* Exercise objective: Reproduce verbatim the lines of the rows below, starting at the line containing "This screenshot has height=728, width=1568." and ending at the line containing "click(x=804, y=202)", with both of those lines included.

(Dataset rows)
■ ■ ■ ■

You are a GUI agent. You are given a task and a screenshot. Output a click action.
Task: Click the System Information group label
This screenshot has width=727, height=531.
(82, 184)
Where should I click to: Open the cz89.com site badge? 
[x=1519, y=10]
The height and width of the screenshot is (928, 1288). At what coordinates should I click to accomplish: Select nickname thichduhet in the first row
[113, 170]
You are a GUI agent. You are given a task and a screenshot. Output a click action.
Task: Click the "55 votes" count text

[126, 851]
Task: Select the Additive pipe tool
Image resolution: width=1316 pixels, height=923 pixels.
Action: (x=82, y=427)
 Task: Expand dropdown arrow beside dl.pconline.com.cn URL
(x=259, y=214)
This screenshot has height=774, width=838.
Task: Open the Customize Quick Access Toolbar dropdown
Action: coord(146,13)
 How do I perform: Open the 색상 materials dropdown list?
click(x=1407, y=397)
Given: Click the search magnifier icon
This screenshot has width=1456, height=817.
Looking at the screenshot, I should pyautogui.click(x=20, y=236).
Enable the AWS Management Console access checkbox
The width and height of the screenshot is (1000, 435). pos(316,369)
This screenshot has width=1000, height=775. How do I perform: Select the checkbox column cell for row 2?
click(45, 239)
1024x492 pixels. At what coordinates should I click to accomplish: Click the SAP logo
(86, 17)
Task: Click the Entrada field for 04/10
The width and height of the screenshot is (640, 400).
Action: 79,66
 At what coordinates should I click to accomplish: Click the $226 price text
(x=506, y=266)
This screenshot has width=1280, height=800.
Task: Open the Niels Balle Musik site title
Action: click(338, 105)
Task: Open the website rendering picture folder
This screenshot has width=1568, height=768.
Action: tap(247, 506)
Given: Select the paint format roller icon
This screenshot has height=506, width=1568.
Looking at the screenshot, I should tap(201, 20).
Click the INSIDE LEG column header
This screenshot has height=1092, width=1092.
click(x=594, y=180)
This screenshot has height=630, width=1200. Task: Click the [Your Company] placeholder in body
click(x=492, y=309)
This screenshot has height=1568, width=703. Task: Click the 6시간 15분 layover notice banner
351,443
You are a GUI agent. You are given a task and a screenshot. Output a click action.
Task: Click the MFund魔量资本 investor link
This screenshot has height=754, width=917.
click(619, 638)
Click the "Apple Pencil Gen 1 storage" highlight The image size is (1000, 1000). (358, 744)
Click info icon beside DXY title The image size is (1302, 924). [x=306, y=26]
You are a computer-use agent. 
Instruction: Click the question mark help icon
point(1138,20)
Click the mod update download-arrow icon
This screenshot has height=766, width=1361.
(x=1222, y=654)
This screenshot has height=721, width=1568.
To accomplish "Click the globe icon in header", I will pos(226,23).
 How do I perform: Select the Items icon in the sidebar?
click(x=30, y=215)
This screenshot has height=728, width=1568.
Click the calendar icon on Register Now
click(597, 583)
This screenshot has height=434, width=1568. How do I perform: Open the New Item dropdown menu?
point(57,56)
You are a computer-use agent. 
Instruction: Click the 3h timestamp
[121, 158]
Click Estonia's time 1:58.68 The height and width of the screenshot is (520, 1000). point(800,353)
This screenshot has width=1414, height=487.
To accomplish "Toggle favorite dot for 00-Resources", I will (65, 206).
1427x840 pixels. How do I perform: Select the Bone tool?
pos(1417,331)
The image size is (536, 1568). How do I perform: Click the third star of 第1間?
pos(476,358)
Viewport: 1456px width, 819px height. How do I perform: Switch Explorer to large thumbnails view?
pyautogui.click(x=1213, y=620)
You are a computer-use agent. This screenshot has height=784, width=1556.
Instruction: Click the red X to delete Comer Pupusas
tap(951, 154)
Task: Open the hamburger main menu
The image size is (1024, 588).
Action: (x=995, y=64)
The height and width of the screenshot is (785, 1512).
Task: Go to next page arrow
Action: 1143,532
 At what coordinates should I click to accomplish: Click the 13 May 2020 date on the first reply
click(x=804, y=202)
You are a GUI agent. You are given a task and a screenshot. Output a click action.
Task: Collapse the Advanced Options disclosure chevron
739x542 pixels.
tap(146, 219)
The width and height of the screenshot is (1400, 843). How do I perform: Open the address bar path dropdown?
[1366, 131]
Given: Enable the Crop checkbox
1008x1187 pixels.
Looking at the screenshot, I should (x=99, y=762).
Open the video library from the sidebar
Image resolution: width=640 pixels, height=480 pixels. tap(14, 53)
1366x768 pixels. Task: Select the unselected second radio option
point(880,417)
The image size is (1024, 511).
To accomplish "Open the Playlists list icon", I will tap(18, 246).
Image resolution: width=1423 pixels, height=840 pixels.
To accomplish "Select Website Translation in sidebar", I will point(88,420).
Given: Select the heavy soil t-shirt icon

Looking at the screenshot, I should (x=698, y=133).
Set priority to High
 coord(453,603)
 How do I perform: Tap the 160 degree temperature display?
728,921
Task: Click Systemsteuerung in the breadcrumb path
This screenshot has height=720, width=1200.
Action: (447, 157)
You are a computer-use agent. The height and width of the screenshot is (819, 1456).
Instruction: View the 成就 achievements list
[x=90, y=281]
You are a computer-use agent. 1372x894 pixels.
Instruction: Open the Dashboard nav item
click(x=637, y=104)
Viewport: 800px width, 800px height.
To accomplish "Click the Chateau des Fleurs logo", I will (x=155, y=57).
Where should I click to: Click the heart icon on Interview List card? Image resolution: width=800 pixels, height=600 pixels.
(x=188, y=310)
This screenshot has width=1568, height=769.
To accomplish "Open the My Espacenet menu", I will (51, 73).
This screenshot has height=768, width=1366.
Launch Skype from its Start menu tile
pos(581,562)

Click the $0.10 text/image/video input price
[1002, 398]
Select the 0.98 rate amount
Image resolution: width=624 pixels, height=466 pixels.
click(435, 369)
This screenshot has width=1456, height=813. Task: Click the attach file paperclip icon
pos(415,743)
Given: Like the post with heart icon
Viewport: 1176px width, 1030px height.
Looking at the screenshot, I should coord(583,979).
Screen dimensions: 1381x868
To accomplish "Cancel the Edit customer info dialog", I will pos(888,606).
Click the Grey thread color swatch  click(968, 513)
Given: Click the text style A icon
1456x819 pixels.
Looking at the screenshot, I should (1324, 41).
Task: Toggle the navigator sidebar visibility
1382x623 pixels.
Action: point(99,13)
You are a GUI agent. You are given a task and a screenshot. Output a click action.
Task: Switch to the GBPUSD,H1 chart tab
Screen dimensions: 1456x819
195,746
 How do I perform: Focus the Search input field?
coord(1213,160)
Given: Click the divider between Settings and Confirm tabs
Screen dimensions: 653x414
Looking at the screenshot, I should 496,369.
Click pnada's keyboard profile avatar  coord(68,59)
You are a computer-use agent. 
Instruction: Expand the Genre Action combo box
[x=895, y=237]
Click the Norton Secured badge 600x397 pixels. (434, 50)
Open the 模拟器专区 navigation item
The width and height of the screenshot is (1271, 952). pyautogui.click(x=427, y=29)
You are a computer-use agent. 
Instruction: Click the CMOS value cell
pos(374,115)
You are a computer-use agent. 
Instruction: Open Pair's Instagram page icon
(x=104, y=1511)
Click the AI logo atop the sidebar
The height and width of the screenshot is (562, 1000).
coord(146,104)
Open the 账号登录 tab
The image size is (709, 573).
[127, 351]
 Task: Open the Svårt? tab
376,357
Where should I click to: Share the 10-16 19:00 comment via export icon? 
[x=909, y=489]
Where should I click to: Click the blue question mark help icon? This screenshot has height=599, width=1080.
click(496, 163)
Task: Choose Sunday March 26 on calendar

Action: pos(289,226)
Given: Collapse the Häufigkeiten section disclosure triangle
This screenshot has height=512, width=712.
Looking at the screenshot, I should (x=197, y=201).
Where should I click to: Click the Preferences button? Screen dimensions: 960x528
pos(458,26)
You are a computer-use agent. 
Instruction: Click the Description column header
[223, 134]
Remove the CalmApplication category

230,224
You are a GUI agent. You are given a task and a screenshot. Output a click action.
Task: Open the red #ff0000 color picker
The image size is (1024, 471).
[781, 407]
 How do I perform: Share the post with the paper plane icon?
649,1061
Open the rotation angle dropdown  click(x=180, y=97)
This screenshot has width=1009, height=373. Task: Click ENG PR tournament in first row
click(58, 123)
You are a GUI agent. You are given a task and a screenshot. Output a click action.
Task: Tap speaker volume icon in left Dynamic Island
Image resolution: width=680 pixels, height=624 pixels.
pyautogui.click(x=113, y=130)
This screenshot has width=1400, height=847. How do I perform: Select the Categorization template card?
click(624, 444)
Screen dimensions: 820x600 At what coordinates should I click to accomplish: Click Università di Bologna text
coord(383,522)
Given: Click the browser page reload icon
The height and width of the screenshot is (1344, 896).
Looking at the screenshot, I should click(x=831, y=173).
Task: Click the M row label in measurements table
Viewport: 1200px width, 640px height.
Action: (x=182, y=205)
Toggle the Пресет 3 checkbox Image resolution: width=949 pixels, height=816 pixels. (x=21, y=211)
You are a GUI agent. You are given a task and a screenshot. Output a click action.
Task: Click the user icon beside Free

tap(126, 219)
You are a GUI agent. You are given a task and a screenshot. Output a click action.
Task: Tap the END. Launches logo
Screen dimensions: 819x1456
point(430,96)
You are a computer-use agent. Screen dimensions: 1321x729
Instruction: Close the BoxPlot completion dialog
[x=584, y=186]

■ ■ ■ ■

* The reply:
This screenshot has height=728, width=1568.
Click the calendar icon on Register Now
click(597, 583)
This screenshot has height=434, width=1568. How do I perform: Open the New Item dropdown menu?
point(57,56)
You are a computer-use agent. 
Instruction: Click the 3h timestamp
[121, 158]
Click Estonia's time 1:58.68 The height and width of the screenshot is (520, 1000). point(800,353)
This screenshot has width=1414, height=487.
To accomplish "Toggle favorite dot for 00-Resources", I will (65, 206).
1427x840 pixels. How do I perform: Select the Bone tool?
pos(1417,331)
The image size is (536, 1568). How do I perform: Click the third star of 第1間?
pos(476,358)
Viewport: 1456px width, 819px height. How do I perform: Switch Explorer to large thumbnails view?
pyautogui.click(x=1213, y=620)
You are a computer-use agent. This screenshot has height=784, width=1556.
Instruction: Click the red X to delete Comer Pupusas
tap(951, 154)
Task: Open the hamburger main menu
The image size is (1024, 588).
Action: (x=995, y=64)
The height and width of the screenshot is (785, 1512).
Task: Go to next page arrow
Action: 1143,532
 At what coordinates should I click to accomplish: Click the 13 May 2020 date on the first reply
click(x=804, y=202)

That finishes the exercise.